Ich denke aber ohnehin, dass wir in den nächsten 20 Jahren oder so eine Überarbeitung des Weltraumvertrags sehen werden. Die Stationierung von Waffen oder das Durchführen von Waffentests wird weiterhin verboten bleiben, genauso die territoriale Expansion von irdischen Staaten. Auch die Regelungen zur gegenseitigen Hilfestellung wird man beibehalten, und bei der Verantwortung der Staaten für Schäden durch Flugobjekte, die von ihrem Territorium aus gestartet wurden, wird man nur Details ändern. Man wird aber die private Aneignung von gewonnen Rohstoffen anerkennen, so ähnlich wie das in der "Law of the Seas" geregelt ist.
So sieht es aus, und das ist nicht unbedingt gut für Mars One - s. oben; gäbe es einen Staat "Mars", könnte dieser nach eigenem Gutdünken die Nutzung der Bodenschätze regeln.
Woher willst du wissen, dass das "Opportunitätsfenster" für eine autarke Kolonie auf dem Mars mit Sicherheit noch für ein paar Jahrzehnte offen bleibt?

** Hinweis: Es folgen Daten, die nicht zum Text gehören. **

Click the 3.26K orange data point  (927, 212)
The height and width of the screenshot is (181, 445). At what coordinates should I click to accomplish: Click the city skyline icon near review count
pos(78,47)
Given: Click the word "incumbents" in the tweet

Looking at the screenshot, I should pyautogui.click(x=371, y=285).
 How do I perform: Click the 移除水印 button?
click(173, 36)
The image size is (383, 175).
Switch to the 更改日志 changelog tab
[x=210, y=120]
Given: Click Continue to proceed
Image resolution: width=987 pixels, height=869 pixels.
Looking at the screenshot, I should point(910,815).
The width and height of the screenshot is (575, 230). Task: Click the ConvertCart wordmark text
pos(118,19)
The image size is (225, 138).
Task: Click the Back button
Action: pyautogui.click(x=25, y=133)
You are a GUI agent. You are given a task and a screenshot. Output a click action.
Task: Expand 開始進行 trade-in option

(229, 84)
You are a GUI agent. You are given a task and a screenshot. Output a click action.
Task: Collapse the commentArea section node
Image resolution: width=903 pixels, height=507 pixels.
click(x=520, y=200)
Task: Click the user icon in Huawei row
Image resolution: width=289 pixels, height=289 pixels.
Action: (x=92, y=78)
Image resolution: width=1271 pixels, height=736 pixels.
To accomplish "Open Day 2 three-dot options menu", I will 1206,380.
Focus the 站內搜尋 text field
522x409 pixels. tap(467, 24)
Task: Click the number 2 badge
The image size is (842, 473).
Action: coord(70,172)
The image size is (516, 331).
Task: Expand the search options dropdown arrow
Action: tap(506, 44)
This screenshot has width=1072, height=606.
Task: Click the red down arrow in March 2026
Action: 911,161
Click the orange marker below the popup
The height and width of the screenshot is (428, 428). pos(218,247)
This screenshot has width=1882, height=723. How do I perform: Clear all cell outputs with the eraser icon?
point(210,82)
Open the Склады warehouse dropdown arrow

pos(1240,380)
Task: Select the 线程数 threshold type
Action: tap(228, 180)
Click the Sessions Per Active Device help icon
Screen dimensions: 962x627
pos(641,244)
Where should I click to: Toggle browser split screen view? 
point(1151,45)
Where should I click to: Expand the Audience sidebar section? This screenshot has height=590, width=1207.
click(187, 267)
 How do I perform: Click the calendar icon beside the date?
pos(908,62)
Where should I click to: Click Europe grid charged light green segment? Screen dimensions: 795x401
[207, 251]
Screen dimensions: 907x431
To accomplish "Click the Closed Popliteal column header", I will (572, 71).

In dem Punkt bin ich einfach Optimist, d.h. ich glaube an kein Fenster, das ein für allemal geschlossen wird. Wenn es im Interesse der Menschheit ist, auf dem Mars eine Kolonie zu haben, wird sie das auch ein "andermal" fertigbringen. Und sollte es auf Erden in absehbarer Zeit wirklich zu einem deutlichen Technologie-Rückschritt kommen, wäre eine Marskolonie ohnehin verloren, denn sie wird noch auf lange Zeit von der Erde abhängig bleiben.
Was soll die Verzögerung bringen?
Diverse technologische Fortschritte (inb. Roboterkonstruktion); Testzeit inb. für G1/3; vorherige Durchführung von 2-Weg-Expeditionen; allgemein sowas wie "Bedenkzeit".